Which foods to eat, and which to steer clear of for a good night's sleep

Monday August 7, 2017 at 1:24pm

Which foods to eat, and which to steer clear of for a good night's sleep


Reach for …

 1.    Tryptophan-rich foods 

Tryptophan is a sleep-promoting substance. Foods that are high in tryptophan include dairy products (such as milk or yoghurt), nuts and seeds, bananas, honey, and eggs.

2.    Carbohydrates 

Carbohydrate-rich foods complement dairy foods by increasing the level of sleep-inducing tryptophan in the blood. So a few late night snacks to help you sleep might include bread and cheese, a bowl of porridge, or yogurt and nuts. 


Steer clear of …  

1.    High-fat foods

Research shows that people who often eat high-fat foods experience a disruption of their sleep cycles. A heavy meal activates digestion, which can lead to nighttime trips to the bathroom.

2.    (Hidden) Caffeine 

Chocolate, cola, tea, and decaffeinated coffee may still contain moderate caffeine, and therefore cause sleep disturbance. For better sleep, it is recommended to cut all caffeine from your diet four to six hours before bedtime. *Some over-the-counter and prescription drugs contain caffeine, too. Check the label! 

3. Alcohol 

Although alcohol  may help you fall asleep faster, you may experience frequent awakenings, less restful sleep, headaches, night sweats and nightmares. If you are drinking alcohol in the evening, make sure to balance each drink with a glass of water to dilute the alcohol's effects.

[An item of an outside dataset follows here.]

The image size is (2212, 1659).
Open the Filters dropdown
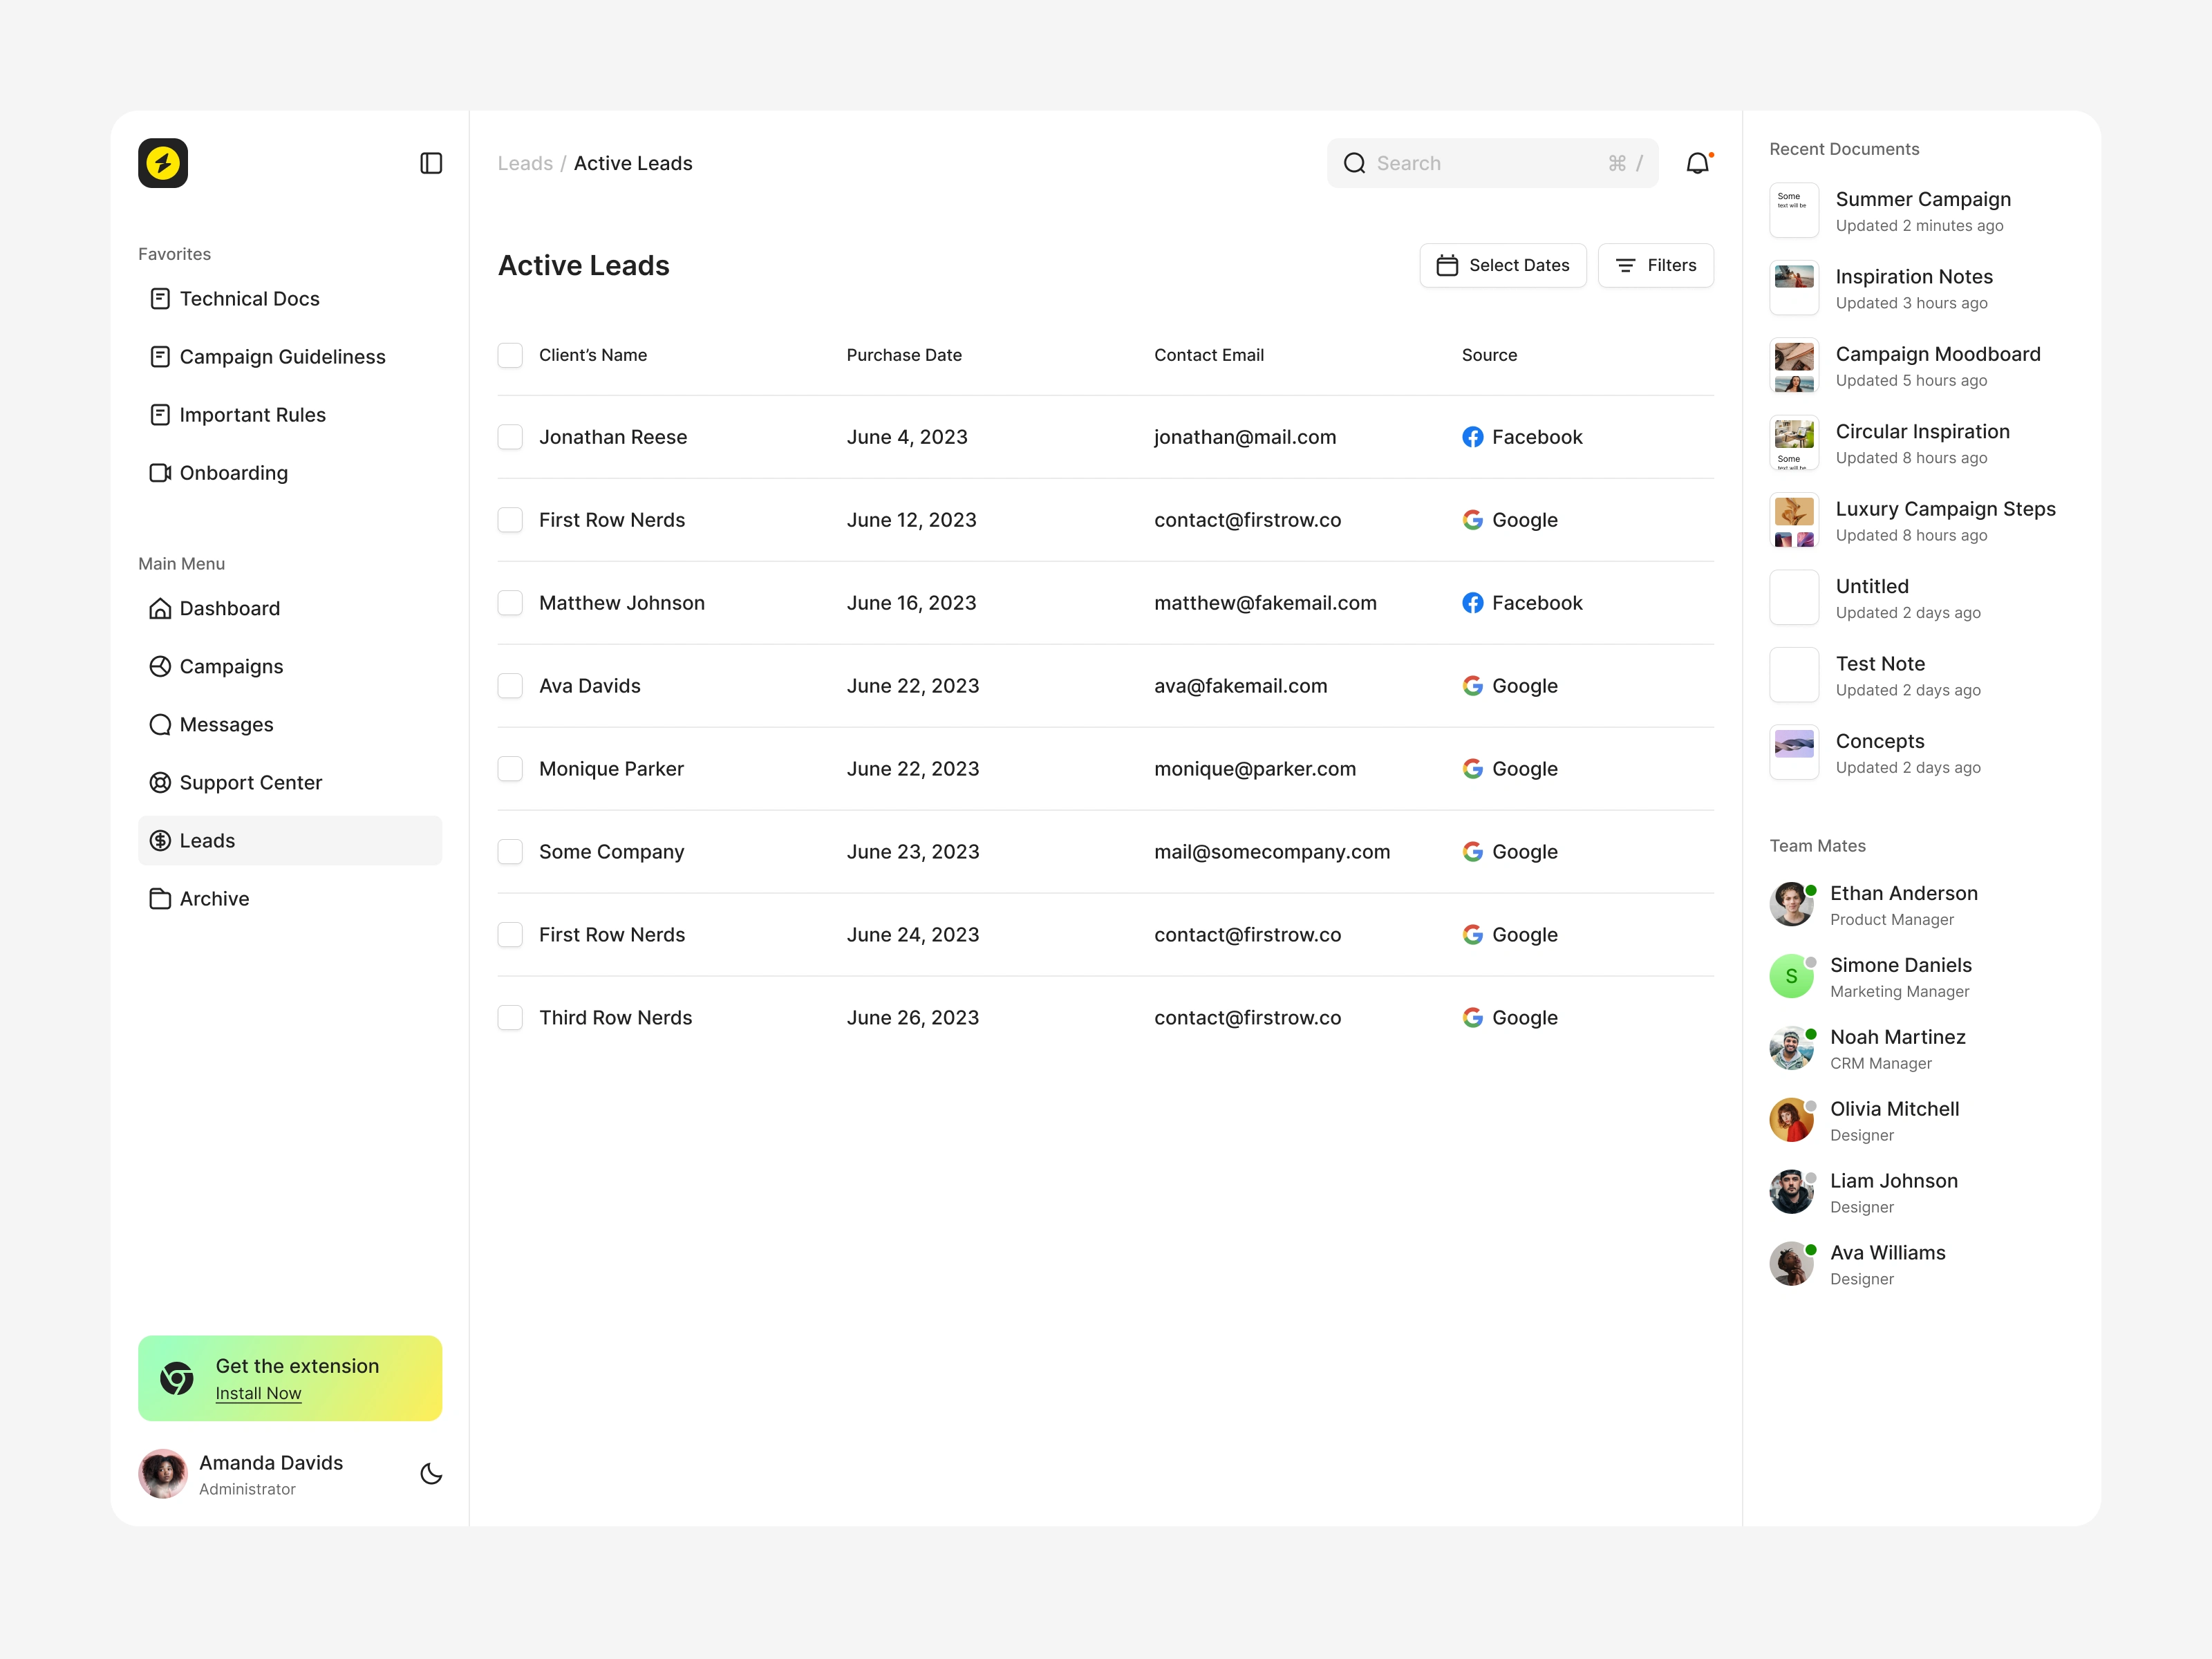pyautogui.click(x=1655, y=265)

For a good night's sleep, it is recommended to avoid alcohol four to six hours before bedtime.

4.    Spicy food

A spicy meal can lead to heartburn, and uncomfortable sleep. Make sure to finish a heavy meal at least four hours before bedtime.

5.    Protein 

Although proteins are an essential part of our daytime diet, they are hard to digest. Avoid the high-protein snack before bedtime and opt for a dairy product instead.